The story begins as you arrive at the city of Portia, where you are tasked with taking up your dads old run down shop, and turning it into a thriving business venture. You will quickly interact with a number of key towns folks as you attempt to get your carpenters licence, and potential clients for your goods. Once you move past the initial introductory moments, you will be free to explore the town and countryside, collecting resources and restoring your dads house and workshop. It might sound familiar, and that’s because it is, but lets take out farming, and instead insert carpentry.
The early access portion of My Time at Portia only gives you a small glimpse into what is to come, but even that glimpse quickly will take hours of time away from you, and in the best possible way. As you wander and mingle with the town folks, fulfilling their requests, you might have the opportunity to romance some of them. If that doesn’t suit your fancy, why not explore the various dungeons and caves dotting the landscape, finding unique and rare resources, and fighting off terrible enemies. There is something to do around every corner of My Time at Portia’s colourful and detailed world, and I was constantly discovering something new, even after a few hours of playing.

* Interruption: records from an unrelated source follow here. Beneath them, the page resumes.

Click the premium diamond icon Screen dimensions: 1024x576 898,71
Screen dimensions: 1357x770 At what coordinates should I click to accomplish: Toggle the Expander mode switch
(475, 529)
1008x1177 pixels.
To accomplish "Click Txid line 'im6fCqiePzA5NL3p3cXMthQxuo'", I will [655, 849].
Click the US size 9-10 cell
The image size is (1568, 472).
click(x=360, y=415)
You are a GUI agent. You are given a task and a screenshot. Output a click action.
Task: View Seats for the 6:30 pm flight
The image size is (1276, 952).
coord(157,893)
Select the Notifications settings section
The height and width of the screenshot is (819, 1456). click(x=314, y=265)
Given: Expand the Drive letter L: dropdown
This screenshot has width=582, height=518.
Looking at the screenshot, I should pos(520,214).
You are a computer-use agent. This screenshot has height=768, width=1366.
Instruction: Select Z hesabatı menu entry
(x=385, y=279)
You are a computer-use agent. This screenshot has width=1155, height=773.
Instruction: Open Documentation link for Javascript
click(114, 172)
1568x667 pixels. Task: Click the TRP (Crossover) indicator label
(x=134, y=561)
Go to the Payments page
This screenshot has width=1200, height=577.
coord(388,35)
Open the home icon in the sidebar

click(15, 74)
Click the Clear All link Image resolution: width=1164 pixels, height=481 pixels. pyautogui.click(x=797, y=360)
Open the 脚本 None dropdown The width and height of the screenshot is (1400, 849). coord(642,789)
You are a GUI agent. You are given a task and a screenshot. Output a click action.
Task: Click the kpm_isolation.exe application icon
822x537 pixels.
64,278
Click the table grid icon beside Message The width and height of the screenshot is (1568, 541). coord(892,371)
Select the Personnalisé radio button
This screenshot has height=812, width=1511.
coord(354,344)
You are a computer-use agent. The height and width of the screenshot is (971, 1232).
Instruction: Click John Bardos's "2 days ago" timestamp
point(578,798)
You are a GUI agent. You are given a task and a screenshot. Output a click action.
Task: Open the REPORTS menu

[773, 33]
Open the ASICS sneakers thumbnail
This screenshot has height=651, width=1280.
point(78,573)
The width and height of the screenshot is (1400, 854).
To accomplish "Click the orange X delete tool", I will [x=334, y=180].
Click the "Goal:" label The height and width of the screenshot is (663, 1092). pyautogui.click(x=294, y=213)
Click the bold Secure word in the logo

You quickly learn there is far more to Portia than just building stuff for clients. There are games that can be played, people to fight for money, citizens protesting the use of bad technology, and even a Sunday church service to attend. You quickly learn that everything starts from something. For example, one of your first major projects is to build a bridge, which may seem easy at first, until you determine all the work that goes into finding all the resources needed. For those who have played simulation games before, this shouldn’t be anything new; for those unfamiliar, prepare for what might seem to be a redundant, boring exercise in mining, shopping, smelting, and crafting. THe end product, however, always makes the work worth it, at least in my opinion. Each major project that you finish ultimately propels the story forward. Know what you are getting into, and you’ll have a good time.
My Time at Portia is currently available on Steam Early Access, and will be coming to the Nintendo Switch sometime in the future. We’ve enjoyed our time with the early access build so far, and will have more to say about it as we progress further!